Cirocco dovette colpirlo quattro volte, prima d'esser certa che fosse fuori combattimento. Avrebbe voluto dargliele col calcio dell'arma, ma in tal modo si sarebbe puntata la canna addosso, e non era certo arrivata all'età di centoventitré anni facendo simili fesserie.

— Non avrebbe dovuto chiamarmi strega — osservò.

— Non dirlo a me — ribatté Cornamusa. — Io l'avrei ammazzato laggiù alla Gata.

— Già. — Si sedette sui talloni, e lasciò che le spalle le s'incurvassero. — Ti dirò, a volte mi chiedo cosa ci sia di tanto bello ad arrivare a centoventiquattro.

Il titanide non fece commenti. Stava liberando Conal dal viluppo di legami e intanto lo spogliava. Da troppi anni frequentava la Maga per non conoscerne gli umori.

Il fondo della caverna era di ghiaccio. In una giornata calda come quella, un rivolo d'acqua scorreva sul pavimento roccioso. Cirocco s'inginocchiò accanto a una pozza. Si spruzzò un po' d'acqua sul viso, poi bevve un sorso. Era gelata.

Cirocco aveva trascorso molte notti, in quel luogo, quando le cose andavano male giù sul bordo della Ruota. C'erano una pila di coperte e diverse balle di paglia. C'erano anche due secchi di legno: uno da usare come latrina, e l'altro per attingere l'acqua da bere. Un'amaca era sospesa fra due grossi chiodi conficcati nella roccia. L'unica altra comodità consisteva in una vecchia bacinella di latta per lavarci i panni. Quando doveva trattenersi a lungo, Cirocco tendeva una corda davanti all'ingresso della caverna per asciugare il bucato approfittando delle correnti ascensionali.

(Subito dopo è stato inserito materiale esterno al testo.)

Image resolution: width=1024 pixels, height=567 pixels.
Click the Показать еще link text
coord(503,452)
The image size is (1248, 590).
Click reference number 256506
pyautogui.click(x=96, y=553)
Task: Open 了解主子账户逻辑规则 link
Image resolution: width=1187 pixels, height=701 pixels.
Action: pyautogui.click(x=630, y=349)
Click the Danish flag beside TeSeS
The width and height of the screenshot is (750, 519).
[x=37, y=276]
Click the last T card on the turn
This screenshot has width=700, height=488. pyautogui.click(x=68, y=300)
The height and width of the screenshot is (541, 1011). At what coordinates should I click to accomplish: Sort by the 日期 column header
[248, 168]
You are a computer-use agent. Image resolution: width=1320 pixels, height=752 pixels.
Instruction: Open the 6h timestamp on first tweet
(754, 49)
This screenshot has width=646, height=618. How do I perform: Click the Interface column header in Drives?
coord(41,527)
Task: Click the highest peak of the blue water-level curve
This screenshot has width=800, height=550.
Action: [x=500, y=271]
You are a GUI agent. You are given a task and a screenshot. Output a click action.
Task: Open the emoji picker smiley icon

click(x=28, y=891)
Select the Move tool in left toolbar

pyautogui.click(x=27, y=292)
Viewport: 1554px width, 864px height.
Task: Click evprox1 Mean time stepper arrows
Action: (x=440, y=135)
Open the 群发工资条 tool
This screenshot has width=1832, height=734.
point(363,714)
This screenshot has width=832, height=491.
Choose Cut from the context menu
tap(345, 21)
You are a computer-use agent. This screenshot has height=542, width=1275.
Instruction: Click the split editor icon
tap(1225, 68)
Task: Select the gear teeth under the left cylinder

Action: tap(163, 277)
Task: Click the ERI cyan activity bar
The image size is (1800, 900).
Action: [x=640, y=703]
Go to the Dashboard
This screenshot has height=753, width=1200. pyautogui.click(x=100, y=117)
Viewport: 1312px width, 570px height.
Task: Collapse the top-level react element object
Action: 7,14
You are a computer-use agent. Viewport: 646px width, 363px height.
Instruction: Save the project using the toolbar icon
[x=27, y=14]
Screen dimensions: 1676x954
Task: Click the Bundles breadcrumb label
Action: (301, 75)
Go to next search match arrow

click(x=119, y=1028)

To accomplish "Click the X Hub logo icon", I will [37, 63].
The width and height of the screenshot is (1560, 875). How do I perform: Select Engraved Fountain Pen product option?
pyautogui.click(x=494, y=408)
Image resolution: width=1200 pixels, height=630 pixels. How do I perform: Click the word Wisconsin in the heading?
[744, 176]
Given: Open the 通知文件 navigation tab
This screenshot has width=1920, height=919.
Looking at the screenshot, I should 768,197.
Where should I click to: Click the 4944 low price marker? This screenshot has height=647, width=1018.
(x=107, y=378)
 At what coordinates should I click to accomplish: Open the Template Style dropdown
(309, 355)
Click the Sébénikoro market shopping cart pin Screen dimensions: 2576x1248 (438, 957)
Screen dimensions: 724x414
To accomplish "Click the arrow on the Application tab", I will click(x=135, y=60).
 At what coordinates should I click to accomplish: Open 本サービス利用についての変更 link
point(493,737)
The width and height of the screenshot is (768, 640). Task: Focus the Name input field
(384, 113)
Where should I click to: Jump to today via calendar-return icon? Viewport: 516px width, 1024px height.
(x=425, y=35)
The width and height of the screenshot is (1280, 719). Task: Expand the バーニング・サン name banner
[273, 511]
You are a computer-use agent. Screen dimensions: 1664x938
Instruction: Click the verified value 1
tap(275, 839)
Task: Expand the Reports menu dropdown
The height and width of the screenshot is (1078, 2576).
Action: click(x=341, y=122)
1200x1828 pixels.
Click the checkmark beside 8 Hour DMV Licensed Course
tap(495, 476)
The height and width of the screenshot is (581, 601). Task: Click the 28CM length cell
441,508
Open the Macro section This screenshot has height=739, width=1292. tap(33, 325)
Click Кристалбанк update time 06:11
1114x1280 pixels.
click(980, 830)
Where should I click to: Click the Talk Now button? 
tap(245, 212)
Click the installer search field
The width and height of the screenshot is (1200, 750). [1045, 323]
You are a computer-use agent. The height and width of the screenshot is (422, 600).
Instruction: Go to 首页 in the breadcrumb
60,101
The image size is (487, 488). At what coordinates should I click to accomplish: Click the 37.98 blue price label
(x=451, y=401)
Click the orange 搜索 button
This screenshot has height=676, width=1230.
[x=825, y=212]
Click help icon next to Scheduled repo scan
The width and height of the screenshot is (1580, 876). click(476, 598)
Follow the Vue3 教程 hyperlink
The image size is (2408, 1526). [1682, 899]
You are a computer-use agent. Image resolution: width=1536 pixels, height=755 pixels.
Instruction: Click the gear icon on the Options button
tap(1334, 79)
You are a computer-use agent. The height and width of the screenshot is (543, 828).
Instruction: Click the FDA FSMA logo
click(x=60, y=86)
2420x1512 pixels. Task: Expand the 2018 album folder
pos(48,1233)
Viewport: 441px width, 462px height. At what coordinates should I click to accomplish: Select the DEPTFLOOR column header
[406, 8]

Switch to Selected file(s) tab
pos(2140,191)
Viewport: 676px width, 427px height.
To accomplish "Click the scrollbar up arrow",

— Toh, ce n'era sfuggito uno — disse Cornamusa.

— Uno cosa?

Il titanide le lanciò un fumetto che se n'era rimasto inzeppato nella tasca posteriore dei calzoni di Conal. Lei lo acchiappò al volo, poi rimase un po' a guardar trafficare Cornamusa. Dal pavimento della caverna spuntava un grosso palo. Conal il forzuto, completamente nudo, c'era stato legato in posizione seduta, mentre le sue caviglie apparivano fissate ad altri due paletti distanti circa un metro. Era una posizione totalmente inerme. Cornamusa stava legando al palo la testa di Conal, avvolgendogli una larga cinghia di cuoio attorno alla fronte.